#### EXCERPTED TEXT
»»

Don't think "flat" means "like a pancake" (which is planar, in this conversation) - flat is still infinite in all directions, but it doesn't curve back on itself, versus other possible models which are infinite (perhaps) in all directions but still curve back on themselves.


Also, the planets in this solar system do not orbit in the same plane (though they're pretty damn close from a galactic scale), but even if they were, that wouldn't have any effect on whether the universe is flat or not.

I will also say don't think of gravity as flat - that's a concept that has no meaning at all. Gravity is always in the direction of the mass. So, for example, in our solar system, the moon is mostly affected by the earth - there's a gravity vector from the moon toward the center of the earth (and from earth to the center of the moon, though that's much smaller, but it's enough to pull ocean water around and make tides). But, everything with mass has gravity, so there is also a gravity vector from the moon toward the sun (and vice versa), from Jupiter to the moon (and vice versa) and to and from Mars, to and from Saturn, to and from every asteroid and comet, and to and from every galaxy and other object in the universe.

««

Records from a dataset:
»»

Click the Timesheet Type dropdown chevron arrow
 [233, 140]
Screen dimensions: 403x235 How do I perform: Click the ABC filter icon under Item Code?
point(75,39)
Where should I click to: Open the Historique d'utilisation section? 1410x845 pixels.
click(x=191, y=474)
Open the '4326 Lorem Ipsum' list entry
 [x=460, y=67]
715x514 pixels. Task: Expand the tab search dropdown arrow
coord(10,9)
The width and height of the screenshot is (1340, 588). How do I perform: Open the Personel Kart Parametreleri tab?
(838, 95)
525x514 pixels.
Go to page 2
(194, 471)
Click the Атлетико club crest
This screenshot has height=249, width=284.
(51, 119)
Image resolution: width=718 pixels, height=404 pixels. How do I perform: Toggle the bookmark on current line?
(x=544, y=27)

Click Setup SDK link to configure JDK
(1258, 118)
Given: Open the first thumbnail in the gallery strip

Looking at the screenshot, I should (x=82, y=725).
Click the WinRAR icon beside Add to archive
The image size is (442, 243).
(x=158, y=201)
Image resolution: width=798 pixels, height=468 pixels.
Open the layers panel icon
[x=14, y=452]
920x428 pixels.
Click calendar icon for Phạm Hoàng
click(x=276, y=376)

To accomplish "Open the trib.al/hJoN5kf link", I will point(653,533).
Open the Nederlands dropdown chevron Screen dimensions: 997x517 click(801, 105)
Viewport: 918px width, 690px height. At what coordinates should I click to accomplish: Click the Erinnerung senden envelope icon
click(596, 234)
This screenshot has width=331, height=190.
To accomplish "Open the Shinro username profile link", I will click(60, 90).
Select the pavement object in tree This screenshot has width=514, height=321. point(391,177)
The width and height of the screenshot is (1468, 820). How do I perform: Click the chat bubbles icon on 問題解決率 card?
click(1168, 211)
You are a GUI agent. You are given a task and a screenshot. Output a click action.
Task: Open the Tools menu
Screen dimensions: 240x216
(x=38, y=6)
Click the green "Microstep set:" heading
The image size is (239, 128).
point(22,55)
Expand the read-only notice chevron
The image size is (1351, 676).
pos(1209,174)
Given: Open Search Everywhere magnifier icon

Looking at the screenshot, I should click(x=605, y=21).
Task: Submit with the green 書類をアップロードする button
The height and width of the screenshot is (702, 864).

««

#### OBJECTIVE
Translate the sentence "Gravity is always in the direction of the mass." from the text on a flat universe and gravity into Spanish.

#### CORRECT ANSWER
La gravedad siempre va en la dirección de la masa.